Author: Thomas Kueny, Eric Miller, Natasha Rice, Joseph Szczerba, David Wittmann (SysEn 5800 Fall 2020)

## Introduction

The Quadratic Assignment Problem, discovered by Koopmans and Beckmann in 1957, is a mathematical optimization module created to describe the location of invisible economic activities. An NP-Complete problem, this model can be applied to many other optimization problems outside of the field of economics. It has been used to optimize backboards, inter-plant transportation, hospital transportation, exam scheduling, along with many other applications not described within this page.
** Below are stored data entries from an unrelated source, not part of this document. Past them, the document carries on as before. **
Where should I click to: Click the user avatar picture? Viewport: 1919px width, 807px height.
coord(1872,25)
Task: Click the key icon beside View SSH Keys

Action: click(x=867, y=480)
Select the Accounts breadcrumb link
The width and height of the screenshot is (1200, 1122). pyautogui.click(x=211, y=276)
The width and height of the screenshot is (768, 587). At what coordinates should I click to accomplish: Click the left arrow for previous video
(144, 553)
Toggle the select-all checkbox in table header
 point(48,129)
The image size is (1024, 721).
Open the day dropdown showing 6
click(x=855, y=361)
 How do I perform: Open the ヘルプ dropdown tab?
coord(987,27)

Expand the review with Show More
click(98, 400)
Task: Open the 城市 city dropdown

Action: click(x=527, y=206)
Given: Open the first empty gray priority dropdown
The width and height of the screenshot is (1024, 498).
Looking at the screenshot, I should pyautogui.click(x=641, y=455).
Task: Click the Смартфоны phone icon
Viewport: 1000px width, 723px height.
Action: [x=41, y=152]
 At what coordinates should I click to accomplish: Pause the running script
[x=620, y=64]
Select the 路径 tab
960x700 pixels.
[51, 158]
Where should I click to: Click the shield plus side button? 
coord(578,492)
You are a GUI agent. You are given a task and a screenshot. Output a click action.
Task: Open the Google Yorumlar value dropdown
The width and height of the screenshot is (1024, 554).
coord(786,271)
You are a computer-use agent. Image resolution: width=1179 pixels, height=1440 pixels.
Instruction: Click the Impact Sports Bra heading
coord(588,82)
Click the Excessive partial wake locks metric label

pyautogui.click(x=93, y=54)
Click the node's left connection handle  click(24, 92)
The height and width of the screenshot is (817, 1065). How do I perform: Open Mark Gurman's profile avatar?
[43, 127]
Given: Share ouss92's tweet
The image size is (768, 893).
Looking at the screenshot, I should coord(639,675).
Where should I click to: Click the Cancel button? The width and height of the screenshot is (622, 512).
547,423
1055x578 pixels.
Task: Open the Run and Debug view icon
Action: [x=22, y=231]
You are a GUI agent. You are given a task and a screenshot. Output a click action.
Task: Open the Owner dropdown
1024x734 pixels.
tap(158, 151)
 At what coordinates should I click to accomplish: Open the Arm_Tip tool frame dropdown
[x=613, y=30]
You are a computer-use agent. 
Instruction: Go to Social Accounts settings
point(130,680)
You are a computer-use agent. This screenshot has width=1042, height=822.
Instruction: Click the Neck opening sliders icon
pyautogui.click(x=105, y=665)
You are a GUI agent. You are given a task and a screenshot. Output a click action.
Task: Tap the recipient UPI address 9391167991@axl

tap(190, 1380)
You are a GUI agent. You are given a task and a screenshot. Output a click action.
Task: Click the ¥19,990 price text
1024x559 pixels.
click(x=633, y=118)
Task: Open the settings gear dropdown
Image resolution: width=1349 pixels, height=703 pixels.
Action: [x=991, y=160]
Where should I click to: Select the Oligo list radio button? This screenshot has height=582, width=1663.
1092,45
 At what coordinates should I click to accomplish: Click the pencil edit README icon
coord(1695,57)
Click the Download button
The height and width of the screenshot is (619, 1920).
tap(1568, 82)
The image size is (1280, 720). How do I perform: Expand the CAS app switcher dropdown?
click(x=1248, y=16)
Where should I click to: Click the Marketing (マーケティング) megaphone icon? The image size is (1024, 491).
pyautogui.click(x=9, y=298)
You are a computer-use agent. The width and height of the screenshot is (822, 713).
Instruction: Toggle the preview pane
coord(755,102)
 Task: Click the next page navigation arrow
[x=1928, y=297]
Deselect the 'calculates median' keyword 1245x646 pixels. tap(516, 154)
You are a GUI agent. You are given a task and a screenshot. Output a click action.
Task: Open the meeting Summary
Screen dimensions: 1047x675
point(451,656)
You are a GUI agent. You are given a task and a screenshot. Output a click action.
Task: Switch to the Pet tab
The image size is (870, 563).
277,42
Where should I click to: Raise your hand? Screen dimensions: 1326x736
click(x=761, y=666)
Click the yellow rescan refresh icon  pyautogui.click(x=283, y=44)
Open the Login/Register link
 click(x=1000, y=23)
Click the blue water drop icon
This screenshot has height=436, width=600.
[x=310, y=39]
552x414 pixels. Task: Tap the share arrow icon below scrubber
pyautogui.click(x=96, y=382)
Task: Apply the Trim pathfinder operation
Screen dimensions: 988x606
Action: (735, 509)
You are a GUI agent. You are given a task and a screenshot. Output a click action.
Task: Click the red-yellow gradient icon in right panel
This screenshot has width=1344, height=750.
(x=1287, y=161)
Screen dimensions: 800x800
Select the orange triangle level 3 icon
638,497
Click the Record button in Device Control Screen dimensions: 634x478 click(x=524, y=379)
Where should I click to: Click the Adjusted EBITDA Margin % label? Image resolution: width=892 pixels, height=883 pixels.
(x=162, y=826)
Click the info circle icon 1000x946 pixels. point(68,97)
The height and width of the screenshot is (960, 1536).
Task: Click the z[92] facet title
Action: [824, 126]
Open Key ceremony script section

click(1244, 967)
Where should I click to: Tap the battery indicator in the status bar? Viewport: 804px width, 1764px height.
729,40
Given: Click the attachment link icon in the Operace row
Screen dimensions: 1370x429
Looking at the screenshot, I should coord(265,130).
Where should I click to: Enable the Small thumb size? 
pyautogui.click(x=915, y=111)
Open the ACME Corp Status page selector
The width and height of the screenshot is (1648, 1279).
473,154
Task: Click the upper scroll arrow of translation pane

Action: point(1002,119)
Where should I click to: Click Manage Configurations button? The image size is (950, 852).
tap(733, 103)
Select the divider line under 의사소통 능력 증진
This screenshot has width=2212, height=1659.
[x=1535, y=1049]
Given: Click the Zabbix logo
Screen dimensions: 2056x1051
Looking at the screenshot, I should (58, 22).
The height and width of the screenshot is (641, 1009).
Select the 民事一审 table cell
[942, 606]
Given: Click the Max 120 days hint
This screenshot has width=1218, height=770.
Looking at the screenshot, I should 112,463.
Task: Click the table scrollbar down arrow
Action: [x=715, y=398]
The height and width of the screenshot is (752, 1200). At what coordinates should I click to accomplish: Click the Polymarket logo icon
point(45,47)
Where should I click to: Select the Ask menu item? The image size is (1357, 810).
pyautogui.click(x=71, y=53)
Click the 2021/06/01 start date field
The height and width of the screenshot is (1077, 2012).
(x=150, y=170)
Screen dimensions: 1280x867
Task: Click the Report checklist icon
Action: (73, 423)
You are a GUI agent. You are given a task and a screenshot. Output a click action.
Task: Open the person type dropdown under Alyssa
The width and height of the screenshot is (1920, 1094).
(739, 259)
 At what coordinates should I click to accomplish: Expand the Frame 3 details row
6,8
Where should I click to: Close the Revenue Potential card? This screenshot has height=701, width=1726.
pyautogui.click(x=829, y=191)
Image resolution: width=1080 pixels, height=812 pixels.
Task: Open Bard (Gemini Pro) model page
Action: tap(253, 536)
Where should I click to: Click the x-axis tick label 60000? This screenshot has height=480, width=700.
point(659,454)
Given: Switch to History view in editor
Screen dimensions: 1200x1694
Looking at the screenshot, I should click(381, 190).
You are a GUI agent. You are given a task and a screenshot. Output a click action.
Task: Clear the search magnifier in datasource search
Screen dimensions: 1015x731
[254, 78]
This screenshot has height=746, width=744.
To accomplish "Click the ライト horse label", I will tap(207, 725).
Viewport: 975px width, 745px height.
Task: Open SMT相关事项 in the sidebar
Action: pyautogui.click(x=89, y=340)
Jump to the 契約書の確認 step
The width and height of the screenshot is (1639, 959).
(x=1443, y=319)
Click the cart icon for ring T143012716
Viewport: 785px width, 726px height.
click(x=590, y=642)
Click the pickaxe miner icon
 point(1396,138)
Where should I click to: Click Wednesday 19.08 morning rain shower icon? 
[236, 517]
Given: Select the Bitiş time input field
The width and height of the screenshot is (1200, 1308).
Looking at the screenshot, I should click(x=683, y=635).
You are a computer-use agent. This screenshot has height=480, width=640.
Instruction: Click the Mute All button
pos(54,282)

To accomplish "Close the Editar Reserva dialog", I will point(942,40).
## Theory, Methodology, and/or Algorithmic Discussions

### Koopmans-Beckman Mathematical Formulation

Economists Koopmans and Beckman began their investigation of the Quadratic Assignment Problem (QAP) to ascertain the optimal method of locating important economic resources in a given area. The Koopmans-Beckman formulation of the Quadratic Assignment Problem aims to achieve the objective of assigning facilities to locations in order to minimize the overall cost. Below is the Koopmans-Beckman formulation of the QAP as described by neos-guide.org.

#### Sets

Consider the set of numbers ${\displaystyle N={\big \{}1,2,...n{\big \}}}$. The group of bijections between ${\displaystyle N}$ and itself is defined as ${\displaystyle S_{n}=\{\phi :N\rightarrow N}$\}.

#### Parameters

${\displaystyle F=(f_{ij})}$ is an n x n matrix where ${\displaystyle f_{ij}}$ the required flow between facilities ${\displaystyle i}$ and ${\displaystyle j}$. ${\displaystyle D=(d_{ij})}$ is an n x n matrix where ${\displaystyle d_{ij}}$ the distance between facilities ${\displaystyle i}$ and ${\displaystyle j}$.

#### Optimization Problem

${\displaystyle min\sum _{i=1}^{n}\sum _{j=1}^{n}F_{ij}D_{ij}*d{_{\phi (i))\phi (j))}}^{}}$

### Computational Complexity

QAP belongs to the classification of problems known as NP-complete, thus being a computationally complex problem. QAP’s NP-completeness was proven by Sahni and Gonzalez in 1976, who states that of all combinatorial optimization problems, QAP is the “hardest of the hard”.[1]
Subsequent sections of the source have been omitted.